Record extracts:
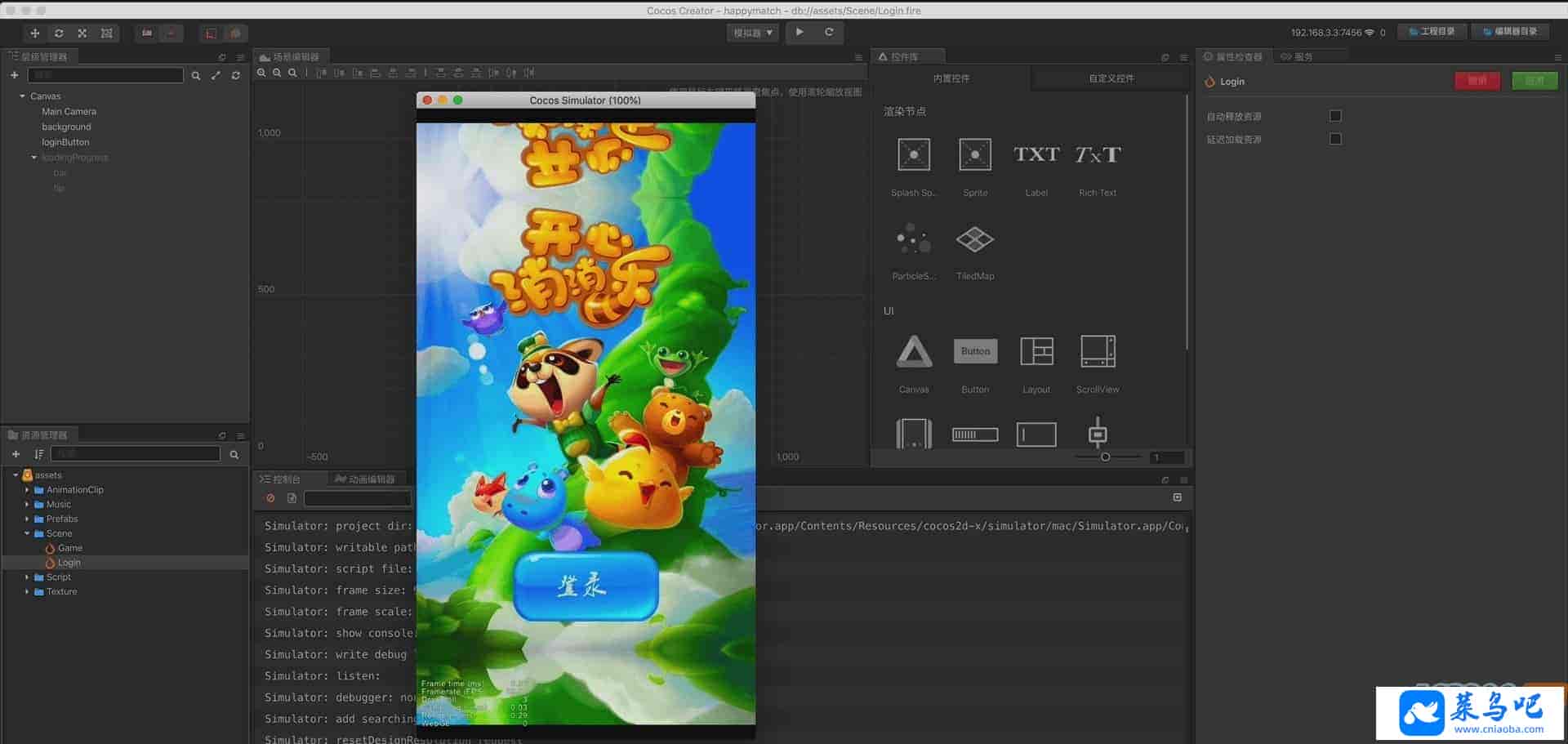Collapse the Canvas node in hierarchy
Screen dimensions: 1568x744
(x=22, y=96)
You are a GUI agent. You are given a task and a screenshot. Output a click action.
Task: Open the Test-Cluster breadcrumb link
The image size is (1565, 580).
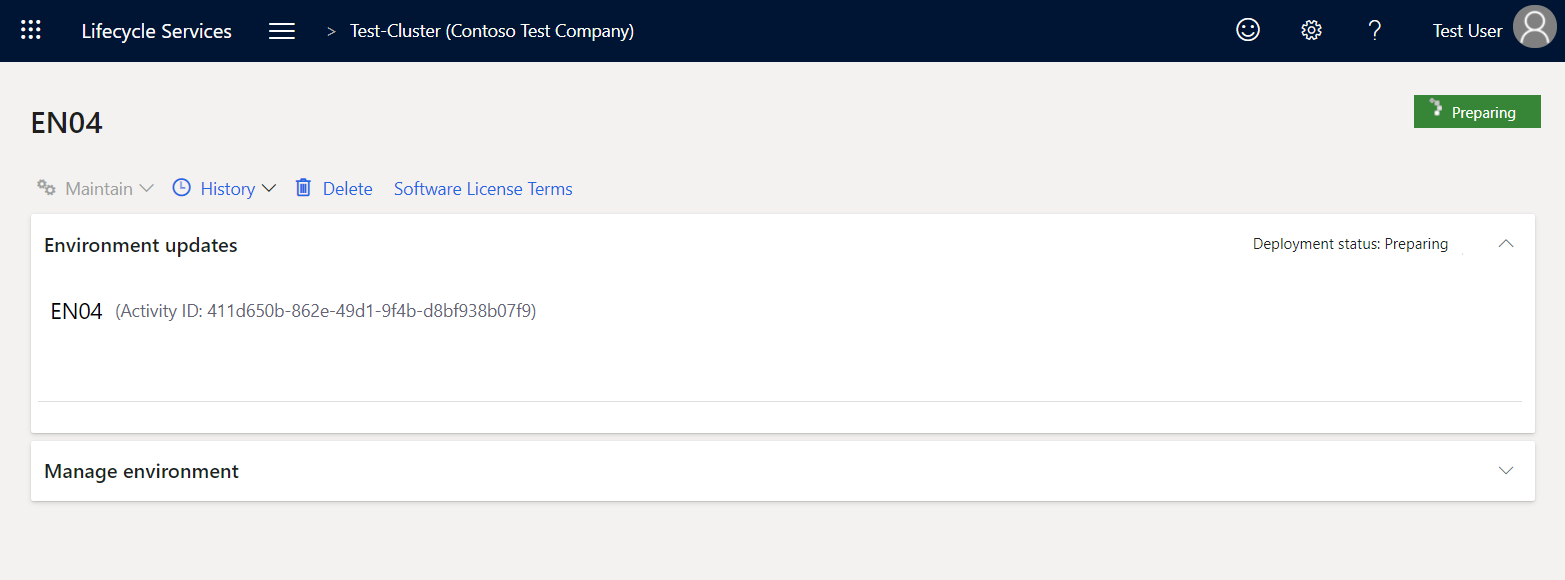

Set exercise:
Copy out the listing above word for word, leaving out the pictures.

Result for this exercise:
Collapse the Canvas node in hierarchy
Screen dimensions: 1568x744
(x=22, y=96)
You are a GUI agent. You are given a task and a screenshot. Output a click action.
Task: Open the Test-Cluster breadcrumb link
The image size is (1565, 580).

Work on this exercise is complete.